Gyft, the TechCrunch Disrupt SF 2012 finalist, which lets you buy, save, redeem and share gift cards using your iPhone, has just launched Passbook integration. Because Gyft supports storing your plastic gift cards thanks to its relationships with retailers and data partners, this integration means you can now dump out all those plastic cards cluttering up your physical wallet and just use your iPhone instead.
The startup currently sells and stores cards from over 200 major retailers, including Amazon, Brookstone, Lowe’s, Toys “R” Us, Sephora and others, but cards from other retailers Gyft isn’t officially working with can be stored in the Gyft application as well.
Gyft CEO Vinny Lingham had pre-announced this news on stage during the Battlefield finals at Disrupt earlier this month, but the functionality was not complete at the time. After sending in the update to Apple last week, Lingham tells me that the promised Passbook integration was just approved last night.
For those of you unfamiliar, Gyft is a company that’s trying to bring the plastic gift card industry to mobile, as opposed to focusing on new “social gifting” experiences like some of the other gift card startups operating in this space currently do. While the Gyft app supports storing a variety of gift cards, users will also be able to check their balances on the cards Gyft has a retailer partnership with, thanks to the app’s ability to interoperate with the retailers’ backend systems.
In the updated app, the Passbook integration is offered on a per card basis, which may mean a little bit of work for those of you who have a lot of cards to transfer over from your current wallet. But the end result is worth it: instead of having a generic “Gyft” card stored in the Passbook app, you’ll have what appears to be the individual store gift cards there, powered by Gyft.
Startups Adopting Passbook Offer Alternatives To “Official Apps”
It’s too soon to call Apple’s Passbook a success – there are still many kinks to work out, including employee training and education, for starters. See Darrell’s real-world Passbook test here, for example. Plus, this weekend, a Walgreens clerk asked me to “turn up the brightness” on my iPhone when my Passbook card didn’t scan. That didn’t work. She said she would have to bring up the issue with the manager, but hey, maybe she could just look me up by phone number instead? These inconveniences are acceptable at first launch as everyone is confused and learning something new, but if successful scans continue to be hit-or-miss experiences, users and stores will quickly revert to the old ways of doing things.

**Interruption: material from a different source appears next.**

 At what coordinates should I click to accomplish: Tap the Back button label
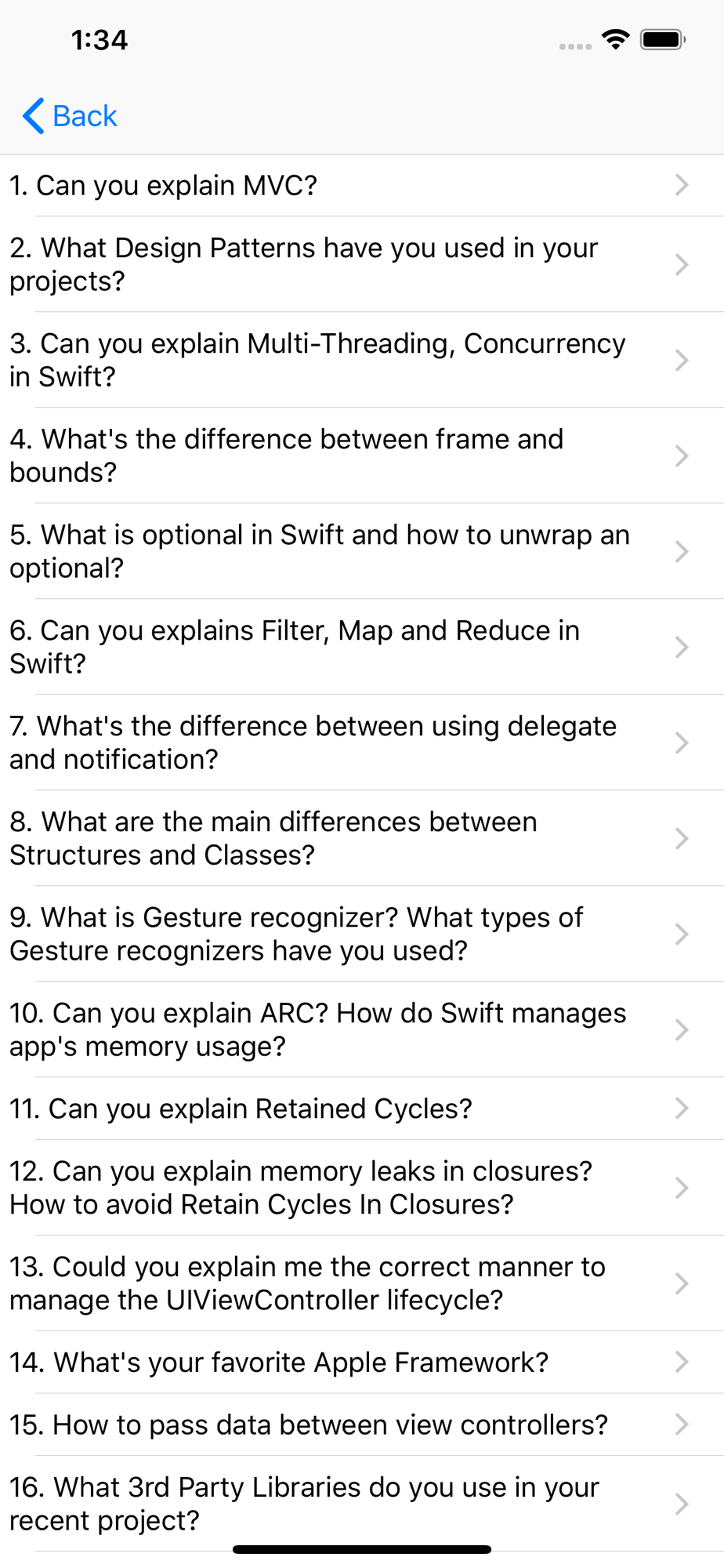point(85,116)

Despite these potential pitfalls, some startups are now viewing Passbook as a way to attract and engage users, both new and existing. Gyft is essentially bringing several more retailers to the Passbook app, even including those who have yet to adopt the feature officially.
Meanwhile, Belly, a loyalty card startup, is another one of the youngest companies on Passbook. And it’s today reporting some huge numbers thanks to the integration. The startup says it saw over 20,000 app downloads during the weekend, which has pushed the app to well over 500,000 users. It’s been the biggest four days in Belly’s history, the company told us this morning.

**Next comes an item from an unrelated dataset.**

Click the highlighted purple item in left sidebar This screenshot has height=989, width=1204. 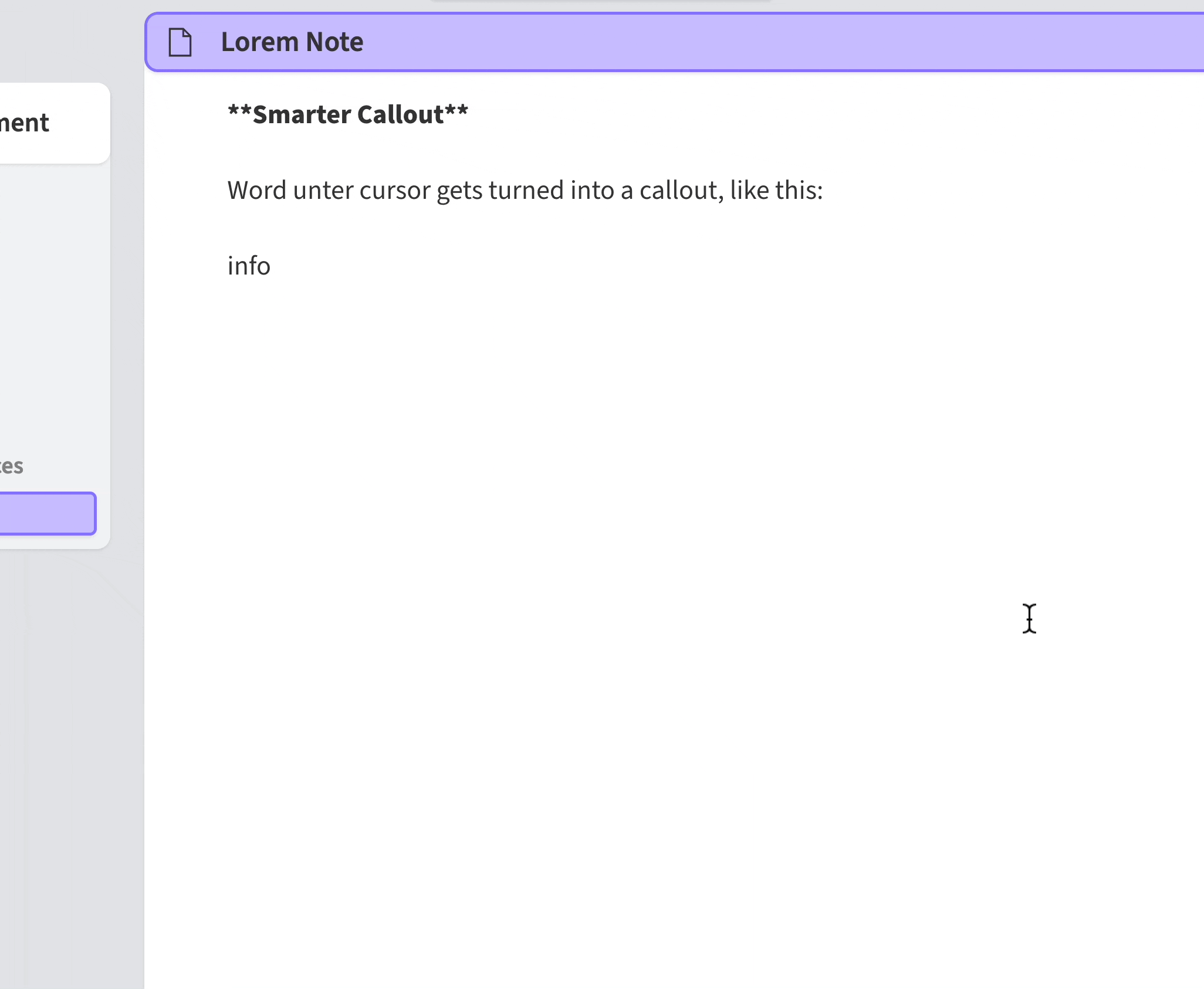coord(47,513)
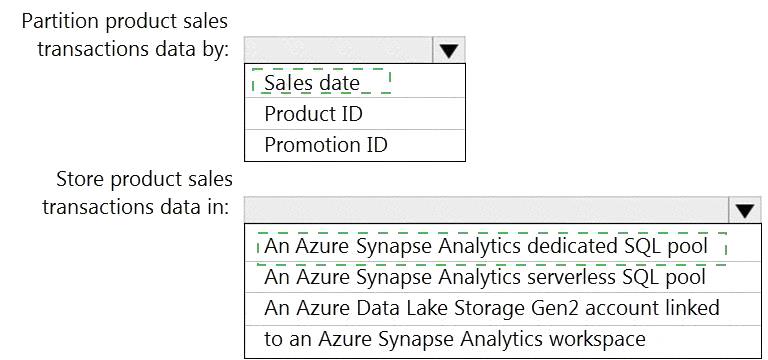This screenshot has width=768, height=360.
Task: Pick the Promotion ID option
Action: [355, 145]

Another former TechCrunch Disrupt finalist, the mobile coupon sharing app SnipSnap, is also preparing to launch Passbook integration in October. Currently, the app lets users snap photos of store (not manufacturer) coupons and trade them within the app, allowing other users to save those shared coupons into their own virtual wallet of sorts.
According to SnipSnap CEO Ted Mann, the export-to-Passbook feature will support 2D barcodes, but the cool thing here is that SnipSnap will let you send individual coupons to your Passbook. That means you’ll be able to see which stores the coupons are associated with and what item they’re for, right from the front of the Passbook card itself. That’s an improvement over the current couponing experience in Target’s own app, for example, (one of the stores supported in SnipSnap), because with Target’s Passbook integration, you have to hit the small “i” button on the front of the card to see your mobile coupon details. That’s a bit cumbersome.

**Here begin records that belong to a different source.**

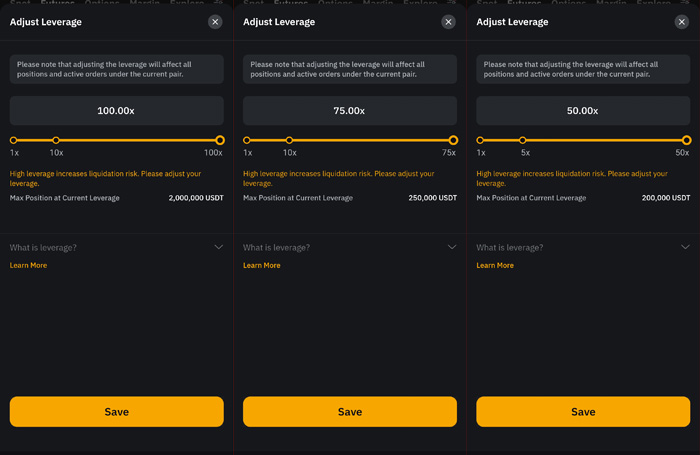Save the 75.00x leverage setting
The height and width of the screenshot is (455, 700).
(x=350, y=412)
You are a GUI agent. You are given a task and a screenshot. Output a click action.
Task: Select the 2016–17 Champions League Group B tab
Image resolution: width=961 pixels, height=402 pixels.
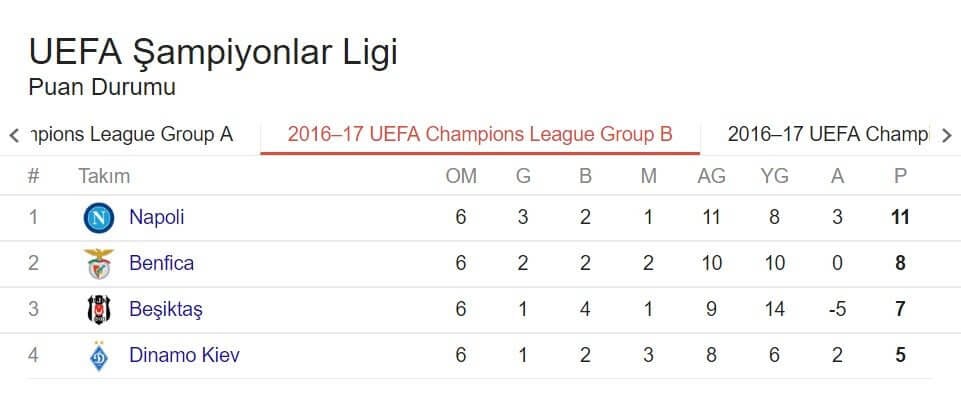pyautogui.click(x=480, y=134)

The interesting thing here about startups’ adoption of Passbook is that they’re able to move more quickly than the major brands, offering what some would even argue is a better experience than the “official” route. (At least, I would.) That could bode well for Passbook adoption – the numbers we’ve been seeing indicate user curiosity and interest in the feature, at least. And if a retailer hasn’t yet launched a Passbook experience for their users, these startups could benefit from users’ desire for a mobile wallet/couponing option. But all this hinges on whether or not whether or not cashiers out in the real world have been trained, and have equipment and systems that actually work. And in Passbook’s early days, that hasn’t always been the case.